--- begin Excerpted text ---

Implementation:Datajuicer Data juicer Multimodal Utils
| Knowledge Sources | |
|---|---|
| Domains | Multimodal Processing, Image Processing, Video Processing, Audio Processing |
| Last Updated | 2026-02-14 16:00 GMT |
Overview
Comprehensive multimodal utility module providing functions for loading, processing, and manipulating images, audio, and video data within dataset samples, along with special token management for multimodal content.
Description
The mm_utils module is the largest and most heavily-used utility module in the framework, serving as the multimodal data handling backbone. Key sections include:
Special Tokens:
- SpecialTokens -- Class (via
_MetaSpecialTokensmetaclass) that manages configurable placeholder tokens for image, audio, video, and end-of-content markers. Tokens are environment-variable-configurable viaDJ_SPECIAL_TOKEN_*prefixes. get_special_tokens,remove_special_tokens,remove_non_special_tokens-- Token query and text manipulation functions.

--- end Excerpted text ---

Tasks for this exercise ::
1. Rewrite the passage of the multimodal utils page starting with "Implementation:Datajuicer Data juicer" and going on through "for multimodal content.", replacing "images" with "pictures".
2. According to the multimodal utils page, what does the mm_utils module serve as within the framework?

--- begin Given information ---

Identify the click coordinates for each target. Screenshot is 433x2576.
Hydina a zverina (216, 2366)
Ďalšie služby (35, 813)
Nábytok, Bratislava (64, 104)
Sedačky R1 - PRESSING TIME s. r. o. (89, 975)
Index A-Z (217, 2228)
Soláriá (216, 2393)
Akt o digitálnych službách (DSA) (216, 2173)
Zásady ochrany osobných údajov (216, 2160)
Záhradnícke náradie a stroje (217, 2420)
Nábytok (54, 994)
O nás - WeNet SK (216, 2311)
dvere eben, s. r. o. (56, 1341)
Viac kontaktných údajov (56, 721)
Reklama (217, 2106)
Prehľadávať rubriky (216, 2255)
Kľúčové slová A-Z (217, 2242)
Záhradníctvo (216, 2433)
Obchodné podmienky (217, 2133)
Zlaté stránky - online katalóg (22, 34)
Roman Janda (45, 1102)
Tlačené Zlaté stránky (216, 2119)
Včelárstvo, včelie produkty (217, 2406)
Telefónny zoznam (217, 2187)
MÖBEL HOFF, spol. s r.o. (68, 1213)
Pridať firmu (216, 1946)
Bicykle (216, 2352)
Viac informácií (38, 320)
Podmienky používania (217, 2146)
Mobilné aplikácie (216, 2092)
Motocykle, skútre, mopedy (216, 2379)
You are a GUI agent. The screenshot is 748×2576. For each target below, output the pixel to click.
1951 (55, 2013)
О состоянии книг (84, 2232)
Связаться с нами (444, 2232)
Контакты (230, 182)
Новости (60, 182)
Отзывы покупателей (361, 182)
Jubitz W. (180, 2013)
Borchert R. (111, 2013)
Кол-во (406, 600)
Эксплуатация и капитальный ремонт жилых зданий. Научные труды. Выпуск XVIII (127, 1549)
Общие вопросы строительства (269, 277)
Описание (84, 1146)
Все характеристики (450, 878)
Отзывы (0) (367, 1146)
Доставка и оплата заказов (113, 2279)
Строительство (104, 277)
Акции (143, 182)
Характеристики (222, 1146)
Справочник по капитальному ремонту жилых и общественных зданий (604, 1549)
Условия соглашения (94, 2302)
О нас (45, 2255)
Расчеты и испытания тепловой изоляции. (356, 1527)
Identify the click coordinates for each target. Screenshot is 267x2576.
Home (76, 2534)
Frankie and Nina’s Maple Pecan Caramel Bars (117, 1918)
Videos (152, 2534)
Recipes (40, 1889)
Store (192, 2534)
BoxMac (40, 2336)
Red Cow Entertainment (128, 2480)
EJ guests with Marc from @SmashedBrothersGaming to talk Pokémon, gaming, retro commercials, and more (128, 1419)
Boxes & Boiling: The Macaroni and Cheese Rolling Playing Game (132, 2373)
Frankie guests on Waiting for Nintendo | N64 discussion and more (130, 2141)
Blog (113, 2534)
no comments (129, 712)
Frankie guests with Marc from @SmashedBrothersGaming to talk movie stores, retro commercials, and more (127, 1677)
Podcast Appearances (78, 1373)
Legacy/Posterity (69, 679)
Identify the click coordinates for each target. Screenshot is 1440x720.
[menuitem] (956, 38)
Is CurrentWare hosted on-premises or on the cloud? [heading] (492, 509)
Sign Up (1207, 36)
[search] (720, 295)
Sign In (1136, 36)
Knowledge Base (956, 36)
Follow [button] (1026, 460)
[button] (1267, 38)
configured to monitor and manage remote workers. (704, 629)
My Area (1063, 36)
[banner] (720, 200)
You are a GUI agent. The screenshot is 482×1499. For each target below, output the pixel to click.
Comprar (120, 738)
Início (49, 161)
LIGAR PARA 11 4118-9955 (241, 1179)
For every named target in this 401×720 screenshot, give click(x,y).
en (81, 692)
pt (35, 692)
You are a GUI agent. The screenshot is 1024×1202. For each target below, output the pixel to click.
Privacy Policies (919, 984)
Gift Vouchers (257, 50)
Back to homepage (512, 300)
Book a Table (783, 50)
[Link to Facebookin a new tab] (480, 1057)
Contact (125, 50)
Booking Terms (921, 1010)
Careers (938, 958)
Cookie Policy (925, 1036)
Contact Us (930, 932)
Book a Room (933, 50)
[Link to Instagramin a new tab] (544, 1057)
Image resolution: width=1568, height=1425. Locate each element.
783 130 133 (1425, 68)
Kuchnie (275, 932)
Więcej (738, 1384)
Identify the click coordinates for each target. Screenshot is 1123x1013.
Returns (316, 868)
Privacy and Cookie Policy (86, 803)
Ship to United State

--- end Given information ---

Task responses ::
1.
Implementation:Datajuicer Data juicer Multimodal Utils
| Knowledge Sources | |
|---|---|
| Domains | Multimodal Processing, Image Processing, Video Processing, Audio Processing |
| Last Updated | 2026-02-14 16:00 GMT |
Overview
Comprehensive multimodal utility module providing functions for loading, processing, and manipulating pictures, audio, and video data within dataset samples, along with special token management for multimodal content.

2. It serves as the multimodal data handling backbone.